Temple Beth Sholom, San Leandro, California records

  • Dates: 1889; 1970; 1986
  • Size: .1 linear ft.
  • Number of Folders: 1
  • Languages: English
  • Location: Special Collections Reading Room, Jewish Theological Seminary Library. Ratner Center Vertical Files
  • Restrictions: Reproduction of fragile items is not permitted; consult the archivist about literary rights.
  • Gift Of: Temple Beth Sholom, San Leandro, CA
  • Date: November, 1988

RP 6/17/94


Table of Contents:


A Note on Folder Headings

Individual folders are identified in the following way on the left side of each folder: Name of Collection, box #/folder#, as in Ben Zion Bokser Papers, 4/22. Please use this format in citations and when referring to files for any other reason.


Historical Note

Temple Beth Sholom, originally called the San Leandro Hebrew Congregation, was founded in San Leandro, California in 1886. Its sisterhood was founded in 1945. After World War II more families moved into the neighborhood and a Hebrew school was established. In 1947 the temple hired its first full-time rabbi, John J. Zucker, whose wife was instrumental in founding a children's day camp for the congregation. In 1953, the San Leandro Hebrew Congregation moved to its new location on Dolores Ave., and changed its name to Temple Beth Sholom.
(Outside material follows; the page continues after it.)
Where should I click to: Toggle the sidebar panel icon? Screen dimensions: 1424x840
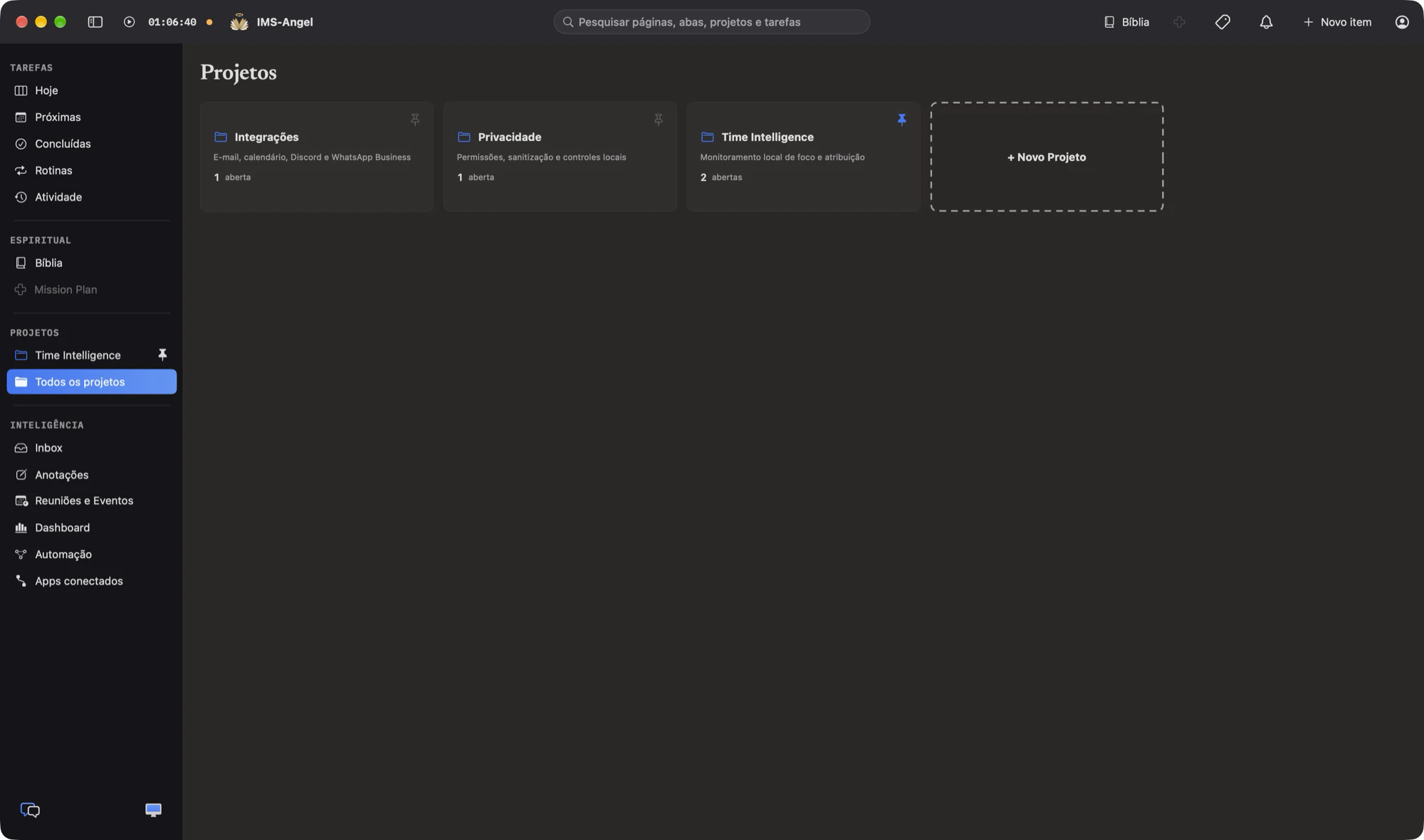pyautogui.click(x=95, y=22)
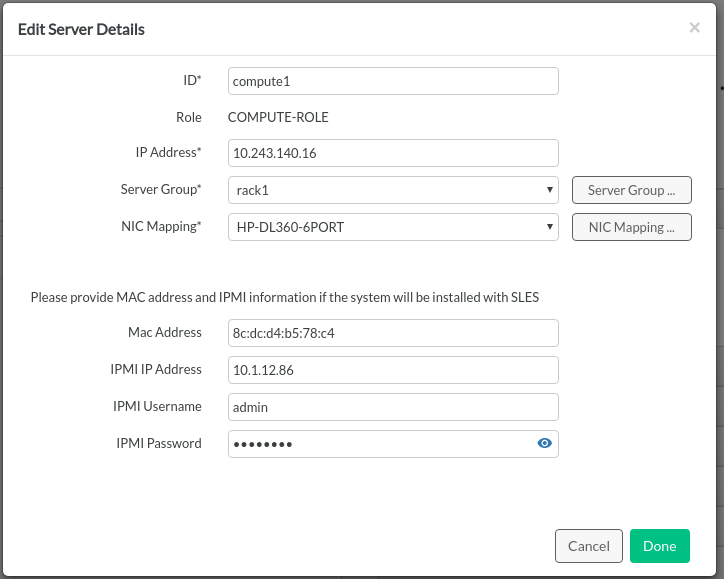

Temple Beth Sholom has been active in both community and international issues since the early 1960s, when it held special Shabbat service for Jewish servicemen at Camp Parks. Beth Sholom began holding Israel Bonds dinners at around this time as well. In the late 1960s, the temple played an important role in the planning and building of the Fargo Senior Center, an apartment house for the elderly of modest means in San Leandro.


Collection Description

Records of Temple Beth Sholom consist of three items: a photocopy of a certificate of incorporation of the San Leandro Hebrew Congregation from California's department of state, 1889; a photocopy of a document, 1970, listing contributors to the relocation and restoration of the temple's building, built in 1889; and a copy of the synagogue's centennial yearbook, 1986.